Holding a mirror up to your bad habits isn’t easy, especially if you’ve been blind to them for years. But as Marie said, “If you don’t do that work before, you’re gonna have to do that work with trial and error.” And if you’re unhappily single in your 30s and 40s, the last thing you want to do is more trial and error in the form of first dates and unfocused relationships.
Thankfully, listless relationships aren’t always a necessary prerequisite to lasting love. “There’s a lot we can do outside of a relationship that can save us a lot of time,” Marie explained.
Self-Work Begins With Self-Love
Self-work often reveals a low self-esteem. According to Marie, the secret to overcoming low self-esteem is self-love. But as anyone who has ever felt lonely, heartbroken, or rejected could tell you, self-love is much more complicated than it sounds.
Marie’s advice is simple, but effective: Treat yourself the way you would a friend. In the absence of a wooer, woo yourself.
“Buy yourself flowers, run yourself a romantic bath, take yourself on a nice little vacation, do things for yourself that maybe you’re wishing a partner would do for you,” Marie suggested.
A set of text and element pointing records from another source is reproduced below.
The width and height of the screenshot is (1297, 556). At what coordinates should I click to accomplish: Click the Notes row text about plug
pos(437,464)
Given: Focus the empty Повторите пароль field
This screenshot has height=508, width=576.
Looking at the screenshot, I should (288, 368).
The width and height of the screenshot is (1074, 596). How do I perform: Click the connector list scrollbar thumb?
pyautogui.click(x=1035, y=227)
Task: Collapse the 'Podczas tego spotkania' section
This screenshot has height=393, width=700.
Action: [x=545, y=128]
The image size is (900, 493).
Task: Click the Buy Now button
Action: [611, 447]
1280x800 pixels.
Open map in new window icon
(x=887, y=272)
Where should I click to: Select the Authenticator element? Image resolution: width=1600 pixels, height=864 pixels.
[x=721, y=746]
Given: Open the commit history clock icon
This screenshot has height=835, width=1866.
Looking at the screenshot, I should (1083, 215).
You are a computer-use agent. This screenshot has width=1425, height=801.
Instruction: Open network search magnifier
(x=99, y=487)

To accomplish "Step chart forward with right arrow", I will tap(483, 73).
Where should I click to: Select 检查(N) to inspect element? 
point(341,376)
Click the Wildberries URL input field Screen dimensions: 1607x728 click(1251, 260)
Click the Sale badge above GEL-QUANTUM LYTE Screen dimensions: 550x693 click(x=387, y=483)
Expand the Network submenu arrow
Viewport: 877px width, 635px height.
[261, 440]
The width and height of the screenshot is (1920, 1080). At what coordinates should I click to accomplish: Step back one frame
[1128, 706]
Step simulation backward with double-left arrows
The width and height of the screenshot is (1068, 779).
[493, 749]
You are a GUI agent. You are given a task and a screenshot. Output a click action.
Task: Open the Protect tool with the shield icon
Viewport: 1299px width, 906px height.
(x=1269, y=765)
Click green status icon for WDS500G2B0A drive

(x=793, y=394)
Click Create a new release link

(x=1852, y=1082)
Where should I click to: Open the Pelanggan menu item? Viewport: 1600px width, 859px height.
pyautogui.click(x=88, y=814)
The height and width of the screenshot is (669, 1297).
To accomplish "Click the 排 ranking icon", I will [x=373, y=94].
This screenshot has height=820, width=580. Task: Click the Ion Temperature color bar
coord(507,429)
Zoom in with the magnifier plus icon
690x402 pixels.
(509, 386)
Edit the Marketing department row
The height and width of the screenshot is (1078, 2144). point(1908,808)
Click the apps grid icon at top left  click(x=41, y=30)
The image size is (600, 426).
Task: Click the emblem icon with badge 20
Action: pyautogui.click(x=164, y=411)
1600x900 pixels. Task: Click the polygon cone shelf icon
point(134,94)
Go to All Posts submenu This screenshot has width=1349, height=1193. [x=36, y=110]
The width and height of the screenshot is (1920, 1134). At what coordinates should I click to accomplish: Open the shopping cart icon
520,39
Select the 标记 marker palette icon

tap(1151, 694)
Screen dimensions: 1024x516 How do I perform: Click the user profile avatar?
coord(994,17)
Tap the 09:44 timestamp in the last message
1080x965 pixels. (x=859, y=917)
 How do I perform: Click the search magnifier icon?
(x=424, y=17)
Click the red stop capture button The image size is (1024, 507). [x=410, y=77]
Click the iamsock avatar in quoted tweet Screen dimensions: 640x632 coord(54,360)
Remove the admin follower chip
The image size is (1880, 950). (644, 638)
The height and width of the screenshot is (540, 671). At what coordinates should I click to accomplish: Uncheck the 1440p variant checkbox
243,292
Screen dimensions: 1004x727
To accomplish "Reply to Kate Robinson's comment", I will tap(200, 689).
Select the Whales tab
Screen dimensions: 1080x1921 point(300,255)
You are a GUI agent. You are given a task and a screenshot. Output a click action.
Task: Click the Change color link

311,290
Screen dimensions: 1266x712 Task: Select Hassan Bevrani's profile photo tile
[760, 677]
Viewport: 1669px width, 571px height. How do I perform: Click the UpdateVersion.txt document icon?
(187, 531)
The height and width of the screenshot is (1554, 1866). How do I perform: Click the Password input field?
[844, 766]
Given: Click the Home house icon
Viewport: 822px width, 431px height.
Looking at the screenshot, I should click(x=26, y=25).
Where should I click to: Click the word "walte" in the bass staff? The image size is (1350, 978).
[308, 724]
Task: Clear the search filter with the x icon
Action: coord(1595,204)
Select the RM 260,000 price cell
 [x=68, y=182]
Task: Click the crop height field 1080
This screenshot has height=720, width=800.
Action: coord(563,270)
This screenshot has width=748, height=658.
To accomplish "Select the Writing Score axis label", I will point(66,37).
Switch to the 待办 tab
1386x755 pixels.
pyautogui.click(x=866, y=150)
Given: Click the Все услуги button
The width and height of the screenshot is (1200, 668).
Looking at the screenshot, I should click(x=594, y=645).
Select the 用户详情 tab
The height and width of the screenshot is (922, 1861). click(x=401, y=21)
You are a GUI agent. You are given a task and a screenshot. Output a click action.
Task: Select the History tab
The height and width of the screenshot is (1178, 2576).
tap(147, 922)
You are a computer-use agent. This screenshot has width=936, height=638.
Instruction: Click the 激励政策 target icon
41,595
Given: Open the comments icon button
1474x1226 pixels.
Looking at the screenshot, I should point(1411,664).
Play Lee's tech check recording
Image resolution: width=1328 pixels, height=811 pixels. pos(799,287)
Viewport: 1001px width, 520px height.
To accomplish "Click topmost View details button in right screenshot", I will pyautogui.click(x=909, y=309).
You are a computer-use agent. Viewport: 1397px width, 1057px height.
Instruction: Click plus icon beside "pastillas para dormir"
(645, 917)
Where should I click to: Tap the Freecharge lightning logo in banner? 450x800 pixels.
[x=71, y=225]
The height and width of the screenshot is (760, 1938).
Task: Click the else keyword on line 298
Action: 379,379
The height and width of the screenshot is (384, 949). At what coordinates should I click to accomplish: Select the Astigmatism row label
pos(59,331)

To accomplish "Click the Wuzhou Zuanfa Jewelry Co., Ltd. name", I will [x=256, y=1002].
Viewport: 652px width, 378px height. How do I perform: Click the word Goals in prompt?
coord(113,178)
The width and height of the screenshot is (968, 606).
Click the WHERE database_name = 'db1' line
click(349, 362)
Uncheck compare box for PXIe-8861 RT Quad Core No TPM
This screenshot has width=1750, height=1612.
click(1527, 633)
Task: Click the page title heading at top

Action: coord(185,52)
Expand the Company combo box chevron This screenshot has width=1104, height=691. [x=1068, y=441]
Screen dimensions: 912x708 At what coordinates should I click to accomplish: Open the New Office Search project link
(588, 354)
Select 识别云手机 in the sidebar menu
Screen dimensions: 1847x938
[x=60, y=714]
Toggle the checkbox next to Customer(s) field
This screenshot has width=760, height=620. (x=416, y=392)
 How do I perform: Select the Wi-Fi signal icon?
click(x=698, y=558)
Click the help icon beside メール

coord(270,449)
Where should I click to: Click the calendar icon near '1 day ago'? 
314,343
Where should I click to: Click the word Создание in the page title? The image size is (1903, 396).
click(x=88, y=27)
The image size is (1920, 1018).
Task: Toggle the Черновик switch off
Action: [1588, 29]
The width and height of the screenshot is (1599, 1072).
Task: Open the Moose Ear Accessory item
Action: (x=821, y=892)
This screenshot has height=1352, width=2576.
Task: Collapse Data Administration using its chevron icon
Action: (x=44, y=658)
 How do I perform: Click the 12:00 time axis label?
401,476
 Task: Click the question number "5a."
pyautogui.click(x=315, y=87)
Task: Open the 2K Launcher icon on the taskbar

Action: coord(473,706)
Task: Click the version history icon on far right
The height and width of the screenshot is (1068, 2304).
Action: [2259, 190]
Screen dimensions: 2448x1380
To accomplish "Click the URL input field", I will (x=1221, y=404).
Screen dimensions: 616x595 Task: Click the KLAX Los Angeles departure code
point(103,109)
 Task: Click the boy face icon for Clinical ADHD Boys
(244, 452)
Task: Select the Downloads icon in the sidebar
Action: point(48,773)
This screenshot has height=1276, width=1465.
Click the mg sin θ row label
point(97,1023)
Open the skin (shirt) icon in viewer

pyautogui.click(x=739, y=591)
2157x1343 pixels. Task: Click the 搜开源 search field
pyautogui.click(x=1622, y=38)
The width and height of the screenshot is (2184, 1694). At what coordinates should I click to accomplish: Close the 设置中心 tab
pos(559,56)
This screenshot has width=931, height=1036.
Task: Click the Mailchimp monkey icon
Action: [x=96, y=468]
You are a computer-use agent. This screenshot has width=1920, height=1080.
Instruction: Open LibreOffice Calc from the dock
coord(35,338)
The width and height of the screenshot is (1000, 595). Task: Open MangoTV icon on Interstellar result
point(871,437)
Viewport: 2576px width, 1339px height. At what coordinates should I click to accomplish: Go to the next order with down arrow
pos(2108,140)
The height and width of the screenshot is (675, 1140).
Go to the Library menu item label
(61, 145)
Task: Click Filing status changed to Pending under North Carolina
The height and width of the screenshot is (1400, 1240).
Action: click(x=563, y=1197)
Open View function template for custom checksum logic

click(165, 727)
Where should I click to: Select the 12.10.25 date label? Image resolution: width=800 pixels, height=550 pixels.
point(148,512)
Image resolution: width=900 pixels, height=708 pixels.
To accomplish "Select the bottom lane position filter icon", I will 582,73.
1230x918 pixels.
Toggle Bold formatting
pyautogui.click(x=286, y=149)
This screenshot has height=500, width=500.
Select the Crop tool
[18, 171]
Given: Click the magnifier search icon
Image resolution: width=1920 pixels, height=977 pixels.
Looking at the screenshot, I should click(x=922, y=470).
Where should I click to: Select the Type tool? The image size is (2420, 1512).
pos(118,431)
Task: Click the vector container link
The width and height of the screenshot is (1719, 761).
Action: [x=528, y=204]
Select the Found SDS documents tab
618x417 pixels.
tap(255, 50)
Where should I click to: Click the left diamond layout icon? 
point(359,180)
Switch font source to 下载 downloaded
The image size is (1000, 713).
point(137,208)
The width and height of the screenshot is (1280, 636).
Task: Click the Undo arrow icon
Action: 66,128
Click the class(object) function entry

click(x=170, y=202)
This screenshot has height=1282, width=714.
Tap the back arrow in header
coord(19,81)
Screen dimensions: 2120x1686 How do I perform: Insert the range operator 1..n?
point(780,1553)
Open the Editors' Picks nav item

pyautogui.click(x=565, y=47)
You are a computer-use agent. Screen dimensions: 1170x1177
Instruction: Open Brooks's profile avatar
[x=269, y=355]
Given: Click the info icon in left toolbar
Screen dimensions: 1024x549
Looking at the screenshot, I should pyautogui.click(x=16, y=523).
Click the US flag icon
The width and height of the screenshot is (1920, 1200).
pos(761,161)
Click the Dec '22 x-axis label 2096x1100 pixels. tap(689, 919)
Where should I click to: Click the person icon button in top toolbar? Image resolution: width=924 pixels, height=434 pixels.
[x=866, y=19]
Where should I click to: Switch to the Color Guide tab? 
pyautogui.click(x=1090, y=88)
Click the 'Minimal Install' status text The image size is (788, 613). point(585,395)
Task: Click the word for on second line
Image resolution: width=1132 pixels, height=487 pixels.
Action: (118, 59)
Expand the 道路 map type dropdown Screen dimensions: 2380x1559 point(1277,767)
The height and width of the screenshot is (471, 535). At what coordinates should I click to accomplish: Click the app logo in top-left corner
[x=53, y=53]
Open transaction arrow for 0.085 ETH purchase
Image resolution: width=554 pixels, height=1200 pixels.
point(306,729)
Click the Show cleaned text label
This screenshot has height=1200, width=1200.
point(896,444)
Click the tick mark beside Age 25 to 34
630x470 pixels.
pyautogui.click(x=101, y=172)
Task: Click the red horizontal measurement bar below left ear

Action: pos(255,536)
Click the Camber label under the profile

After all, you deserve a little love and care! “Without a partner, you can still feel like there is that level of love and excitement and magic in your life,” Marie said.
“Make sure that you’re eating well, that you’re getting some rest, and that you’re going to the doctor when you need to,” she added. This may sound self-explanatory, but these daily necessities can fly out the window when you have low self-esteem.
Marie called this practice “radical self love” — daring to love yourself the way you would your partner. “[It] helps you come to dating with a fuller cup and not from a desperate place,” she said.

Self-work can begin outside of a romantic relationship. Consider your relationships with friends, family, and co-workers, for example. Marie recommends asking yourself a series of reflective questions: “‘How do I improve these relationships? How do I create more love, more generosity, more understanding, more compassion, more magic in these relationships?’”
Healing non-romantic relationships is an organic first step to healing all other relationships — including the one you have with yourself.
And if you make a romantic connection while learning how to practice self-love, you shouldn’t shy away from it.
“You might not have the most happy and love-filled life, but if you’re stable and you have some love to give, you can at least imagine being empathetic and attentive to somebody else’s needs,” Marie explained.
When you can process and show your love, you can also process a long-term relationship.